# Coding clinic clarification on causal conditions



## mitchellde (Jun 1, 2016)

I questioned Coding Clinics directly regarding clarification on this issue, and just received their response:
"ICD-10 CM presumes a casual relationship between two conditions when they are linked by the term "with" . The word "with" should be interpreted to mean "associated with" or "due to" when it appears in a code title, the alphabetic index, or an instructional note in tabular list."
The example they give then is:

Diabetes, diabetic (mellitus) (sugar) E11.9h
with
amyotrophy E11.44
arthropathy NEC E11.618
autonomic (poly) E11.43
cataract E11.36
Charcot's joints E11.610
chronic kidney disease E11.22
circulatory complication NEC E11.59
complication E11.8
specified NEC E11.69
dermatitis E11.620
foot ulcer E11.621
gangrene E11.52
gastroparesis E11.43
And so on
"The sub term "with" in the index should be interpreted as a link between diabetes and any of these conditions indented under the word "with". The physician documentation does not need to provide a link between (for example) the diagnoses of diabetes and chronic kidney disease. This link can be assumed since the chronic kidney disease is listed under the sub term "with".
These conditions should be coded as related even in the absence of provider documentation explicitly linking them, unless the documentation clearly states the conditions are unrelated and due to some other underlying [cause].

So I guess that settles it then? I goes against everything I was taught but there it is. When I read the instruction regarding the word "with" I still assumed this meant in the documentation, but apparently it was a misinterpretation based on years of training regarding the documentation must link the conditions.


----------



## CodingKing (Jun 1, 2016)

Nah i think they are wrong. You can't use the with in the index if the documentation doesn't state With/AssociatedWith/Due to. Are you supposed to take it as word from coding clinic email if its not officially published in the Coding Clinic?  There are published coding clinics that state otherwise.

I think they poorly interpreted the ICD-10 general guidelines

I.A.15



> The word “with” should be interpreted to mean “associated with” or “due to”
> when it appears in a code title, the Alphabetic Index, or an instructional note in the
> Tabular List.
> 
> ...



There are places in other sections of the ICD-10 Guidelines that state when a causal relationship can be
assumed and diabetes is one of those sections.

Now looking at this.  



> AHA Coding Clinic, First Quarter 2016, pages 11-13, ruled that we CAN assume a "cause-and-effect relationship between diabetes and certain diseases of the kidneys, nerves, and circulatory system."
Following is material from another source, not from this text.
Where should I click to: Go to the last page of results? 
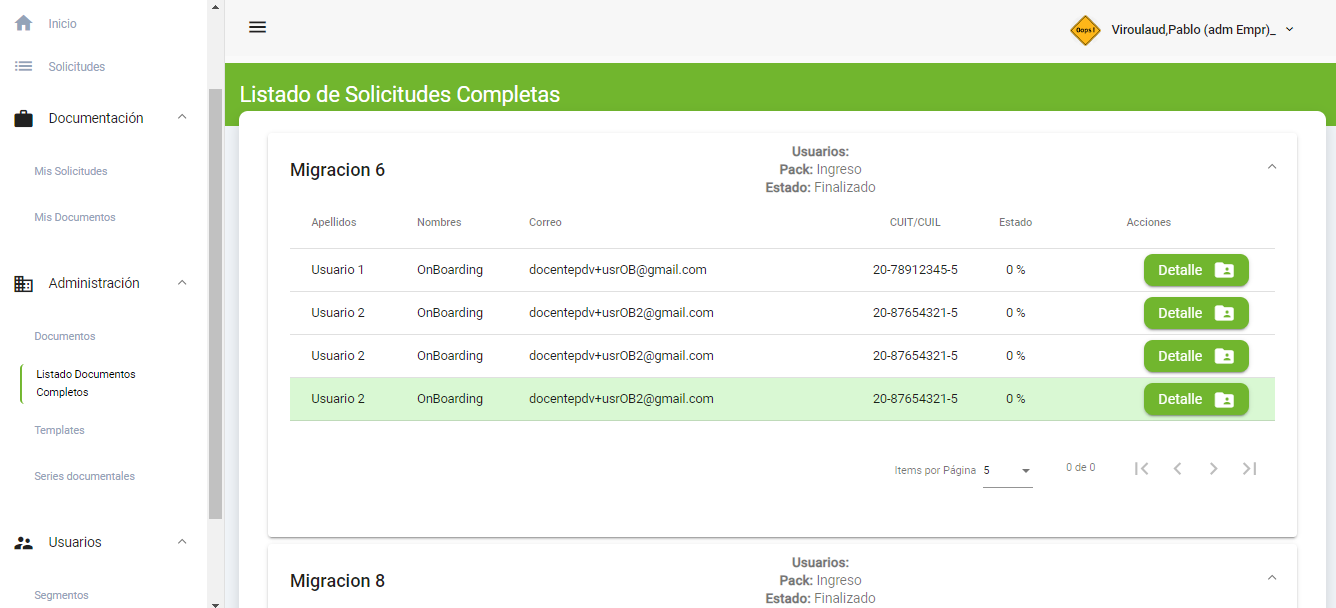coord(1249,469)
Dermatitis which is under the With is not a Kidney, Nerve or Circulatory system condition so would also exclude anything else in the E10.6- & E11.6- range which are also under "With"


----------



## mitchellde (Jun 1, 2016)

This was a letter from Coding Cliniv on their letterhead. They referenced the 2016 coding clinic where it was published do yes I feel this is official advice.  My query to them was in regards to provider documentation not reflecting the relationship. Clearly  from the answer I received, if the alpha listing states "with" and then the condition listed under, we are to assume the relationship and the documentation does not need to reflect this.  The diabetes was only an example provided


----------



## mommacode (Jun 21, 2016)

I agree, it is clearly stated that "with" means the same as "due to". If diabetes is documented anywhere in the record and one of the conditions listed under "with" is also stated in the record, even though the provider did not link them, the coder is to link them.


----------



## AllisonDisessa (Jan 29, 2018)

The assumed relationship with the word with is ICD-10 guidelines. ICD-9 you did need to link the diagnosis.


----------



## okwong (May 3, 2018)

*Clarification*

So I understand that when the word "with" is used in the Alphabetic Index or Tabular list, a causal relationship can be assumed. Does that word "with" have to be used in the provider documentation as well? To my understanding, it does not, that as long as the two conditions are listed in the note, a linkage can automatically be assumed. So a provider can state DM2 and CKD, DM2 with CKD, or even 1. DM 2. CKD 3. neuropathy and the relationship can be assumed. Any feedback would be greatly appreciated!


----------



## rchojnowski (Jul 2, 2018)

So if the provider documents stasis ulcer, and then lists under comorbidities DM2, are you to link this ulcer to the DM as well as the venous insufficiency?  

Per Dr. Lehrman the "National Pressure Ulcer Advisory Panel provides us with guidance in this area. For ICD-10 purposes, if there is an ulcer on the foot of a diabetic patient, consider it a DFU (and code using “L97-”). This is true even if arterial disease and/or pressure has played a role in its development."

Or, because it is stated to be a stasis ulcer do you code the venous insufficiency and E11.9 for uncomplicated DM2 (along with the ulcer code of course)?


----------